To: Lane3 who wrote (116959)5/29/2005 12:25:15 PM
From: John Carragher  Read Replies (1) | Respond to of 793731
 
i get a lot of pride when i get my taxes as low as i can since retirement. i try to move income from one year to next depending on potential tax . I expect a lot of people try to avoid paying taxes , legally of course. I never found any pride in paying taxes each year. it was a killer.



To: Lane3 who wrote (116959)5/29/2005 12:34:38 PM
From: Lane3  Read Replies (1) | Respond to of 793731
 
"Bush's Jewish Allies Demur on Stem Cells

By Dana Milbank

Sunday, May 29, 2005; Page A04

The fight to fund embryonic stem cell research has opened a fissure of biblical proportions.

When President Bush last week branded as unethical the stem-cell legislation making its way through Congress, he found himself in a dogma dispute with Orthodox Jews, one of his most valuable constituencies.


The Union of Orthodox Jewish Congregations of America, the umbrella group for the most conservative branch of Judaism, sided with Christian conservatives on the Terri Schiavo case, public displays of the Ten Commandments, opposition to assisted suicide and same-sex marriage, and more federal support for religious charities.

But after the House passed a bill Tuesday endorsing federal funding of embryonic stem cell research, the Orthodox group applauded.
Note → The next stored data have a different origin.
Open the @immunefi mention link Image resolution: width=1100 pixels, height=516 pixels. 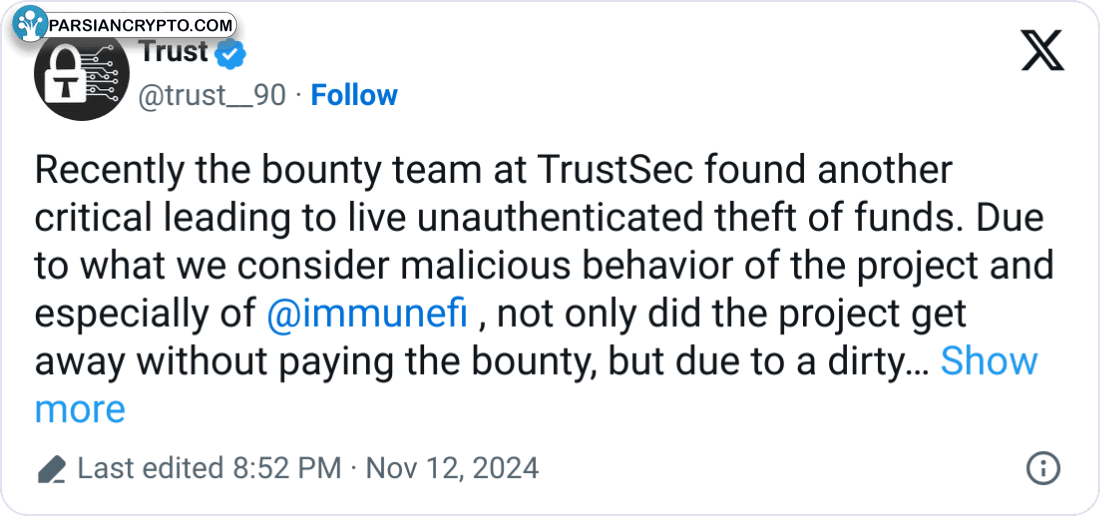pyautogui.click(x=368, y=314)
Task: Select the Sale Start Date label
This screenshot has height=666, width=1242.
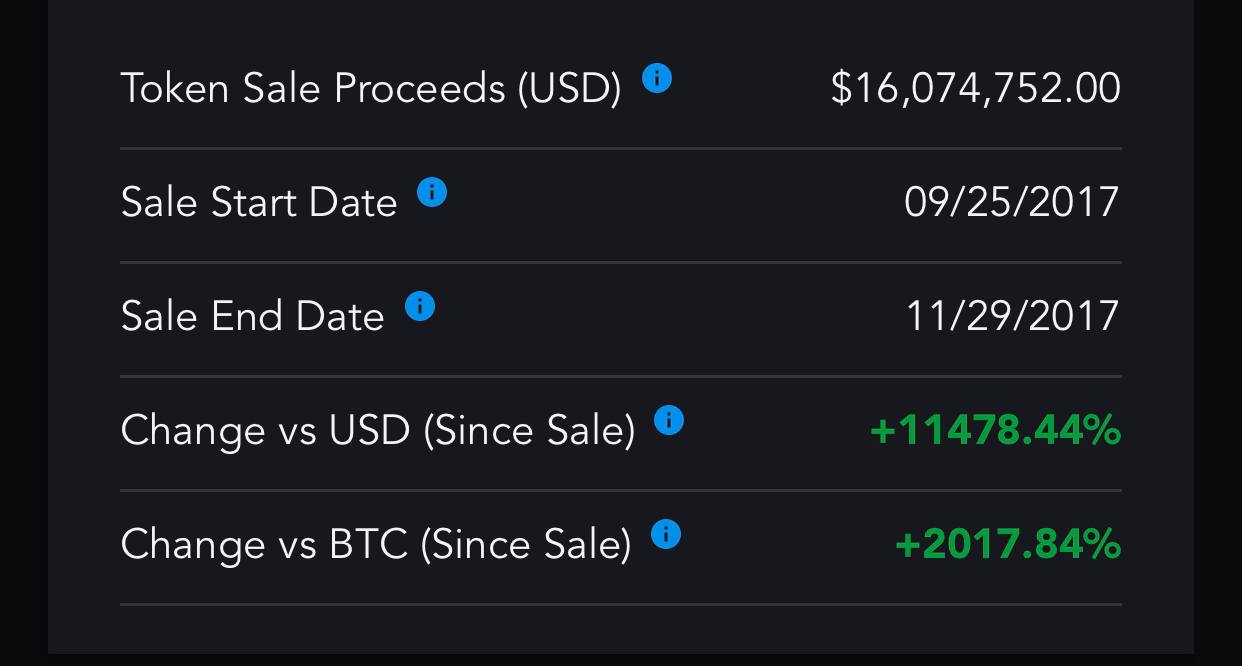Action: tap(259, 203)
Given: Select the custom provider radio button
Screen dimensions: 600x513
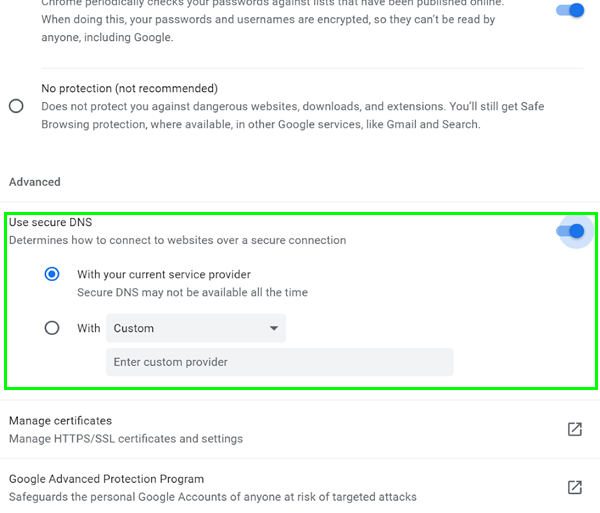Looking at the screenshot, I should [52, 327].
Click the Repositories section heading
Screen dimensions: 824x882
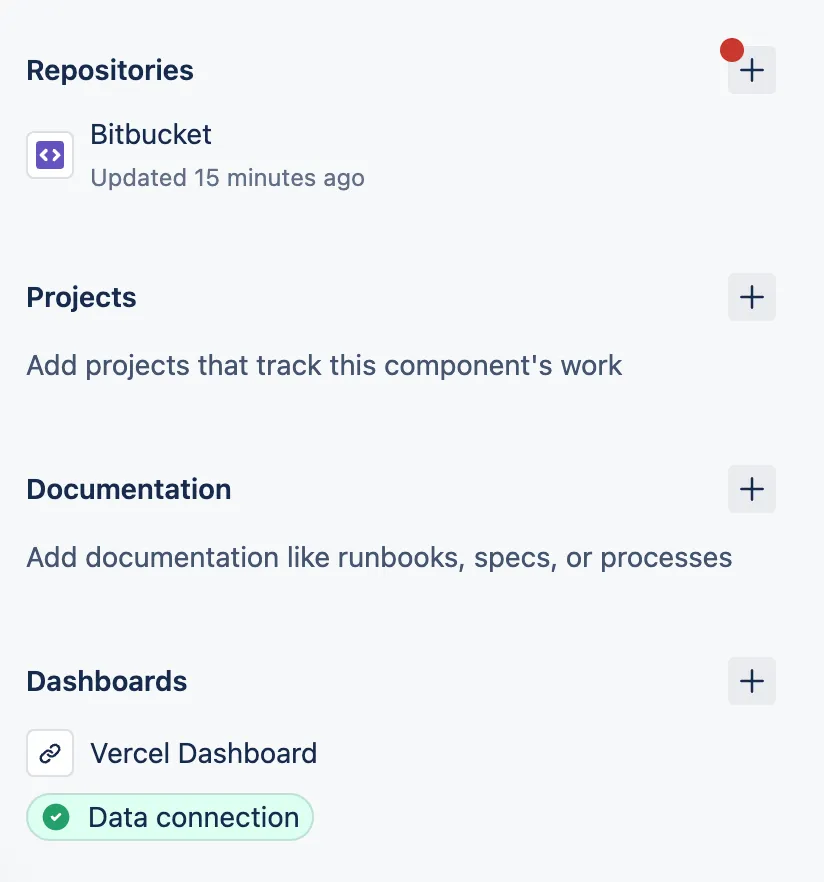110,70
The "potential to save and heal human lives is an integral part of valuing human life," it said. "Moreover, the traditional Jewish perspective does not accord an embryo outside of the womb the full status of humanhood and its attendant protections."

That puts the Jews at odds with Bush -- who said the bill "would take us across a critical ethical line by creating new incentives for the ongoing destruction of emerging human life" -- and with House Majority Leader Tom DeLay (R-Tex.), who condemned "the moral catastrophe of means-justifying-the-ends morality." It also conflicted with the Family Research Council, a Christian group that called the bill "unconscionable" and "morally abhorrent."
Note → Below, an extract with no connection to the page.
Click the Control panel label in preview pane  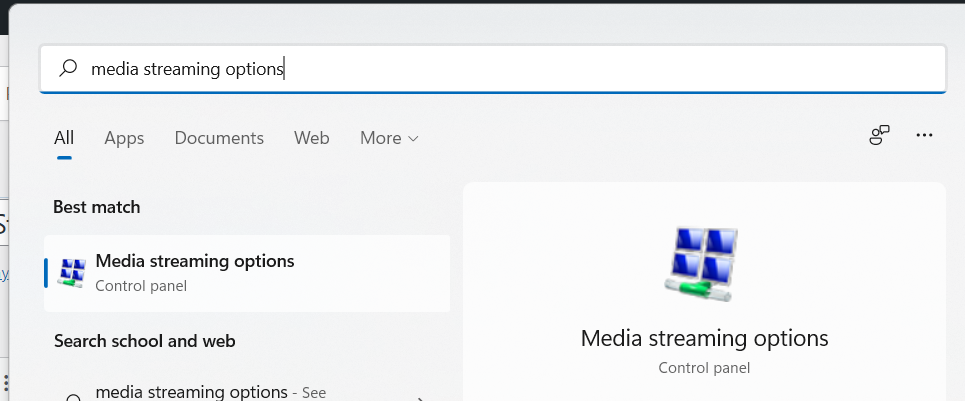pos(704,368)
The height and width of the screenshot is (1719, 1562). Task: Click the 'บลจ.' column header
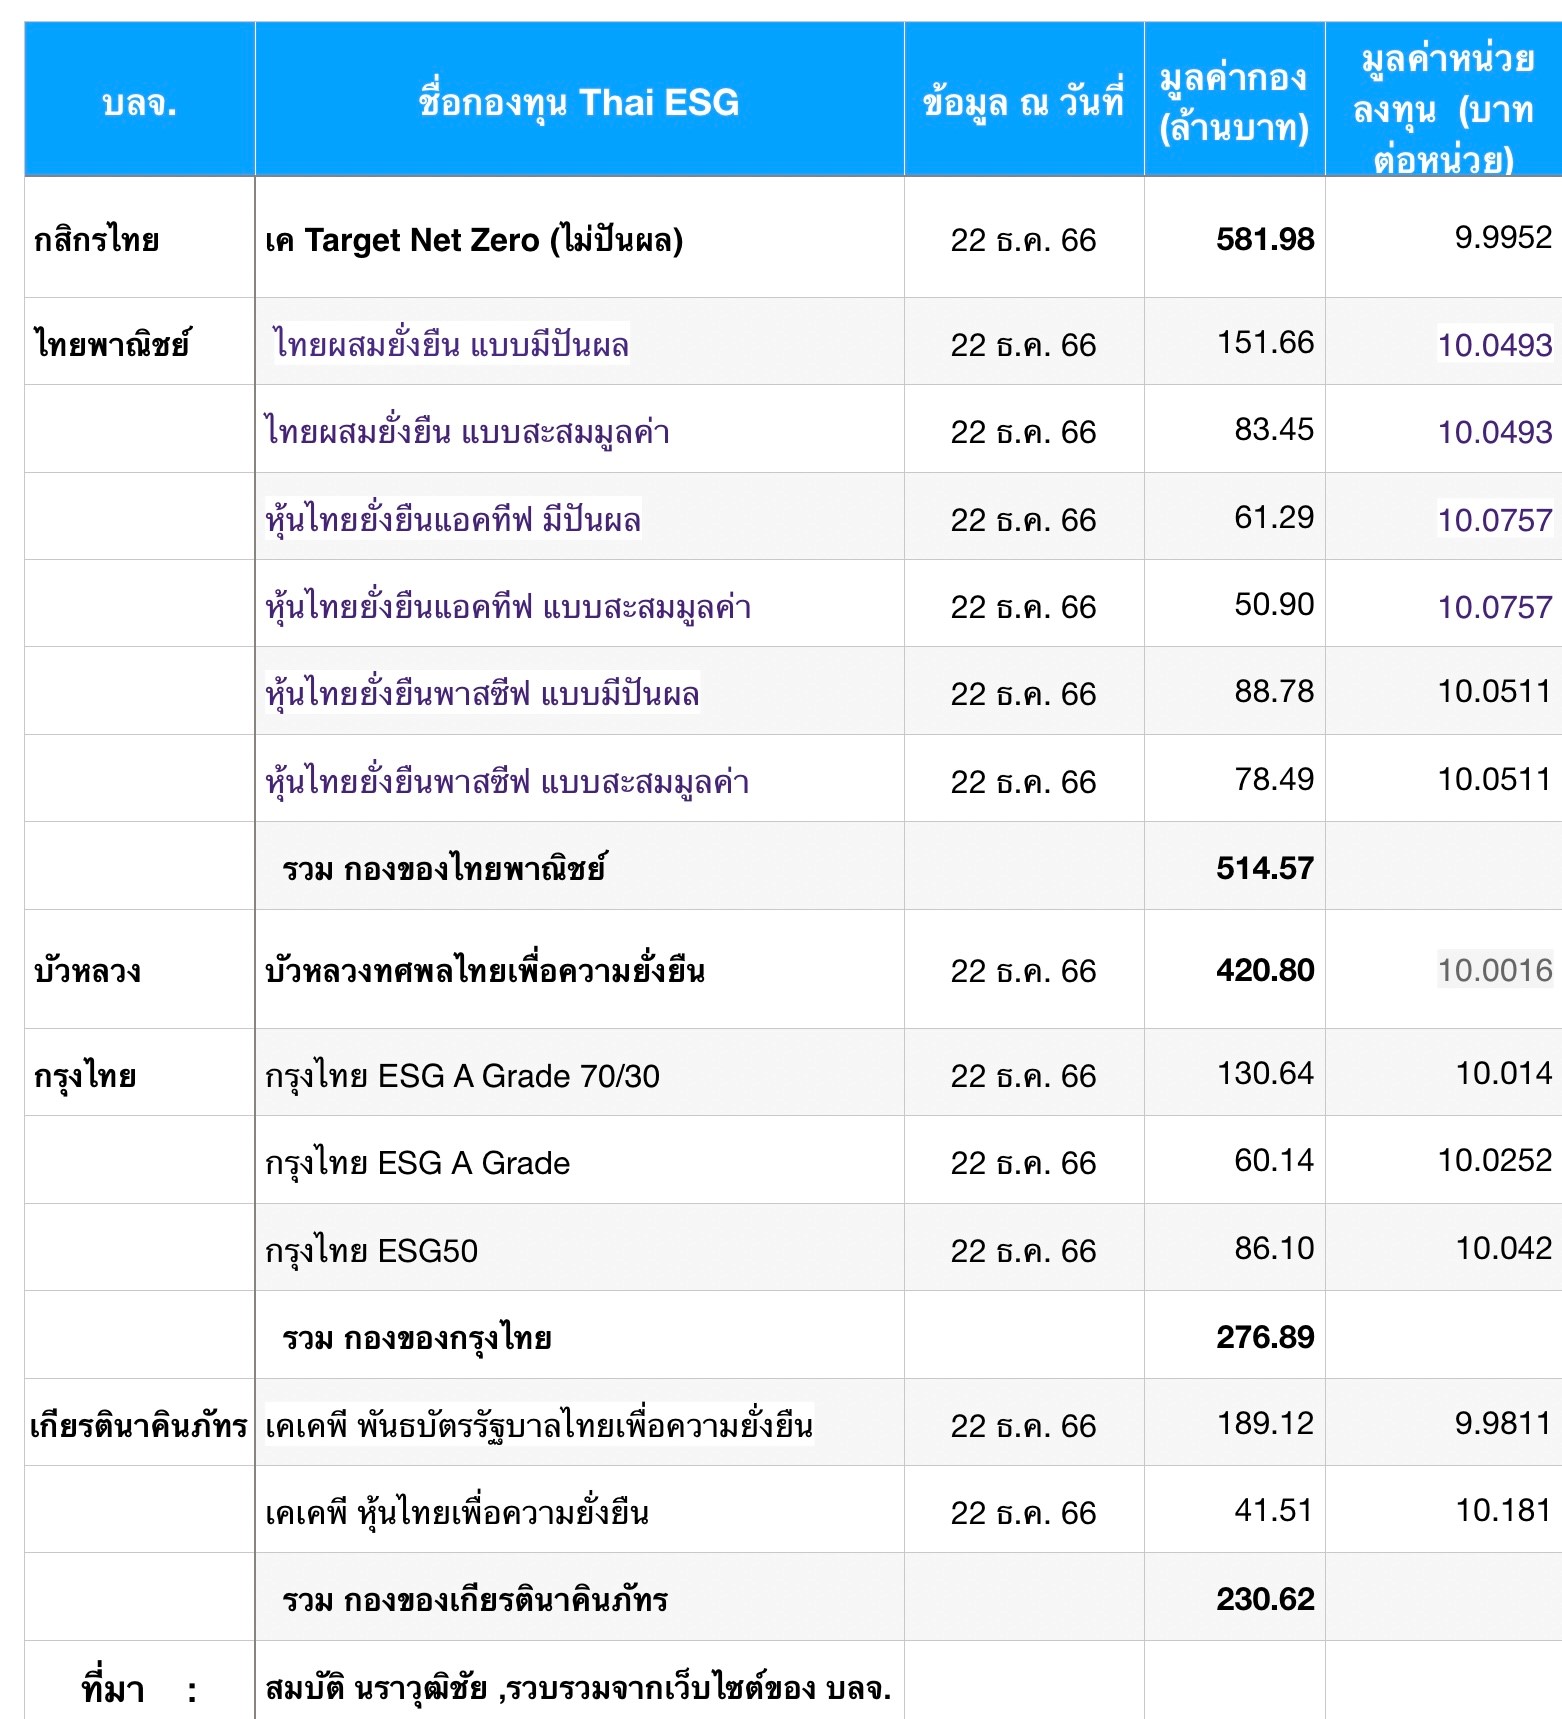coord(139,102)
It was a reminder, as the Jewish group's public policy director, Nathan Diament, wrote in the Forward last year, that "Orthodox Jews are not merely evangelicals who read the Bible right to left."

National Review, a conservative publication that fiercely defends Bush, took an unusual tack; it published an article on its Web site explaining "why Judaism is wrong on stem cells." The article, by Eric Cohen of the Ethics and Public Policy Center, describes the position of the Orthodox rabbis as "morally unconvincing," "irresponsible," "seemingly disingenuous" and "misguided."

"Jews," Cohen writes, "seem to have forgotten even the minimal liberal wisdom of tolerance -- the wisdom of not trampling on the moral opinions of their fellow citizens, like pro-life Christians, who believe embryo destruction is not only evil but the gravest evil."

The Jewish group did the Christian thing and turned the other cheek. "We have great respect for the president's view because he bases it on moral principle," Diament said."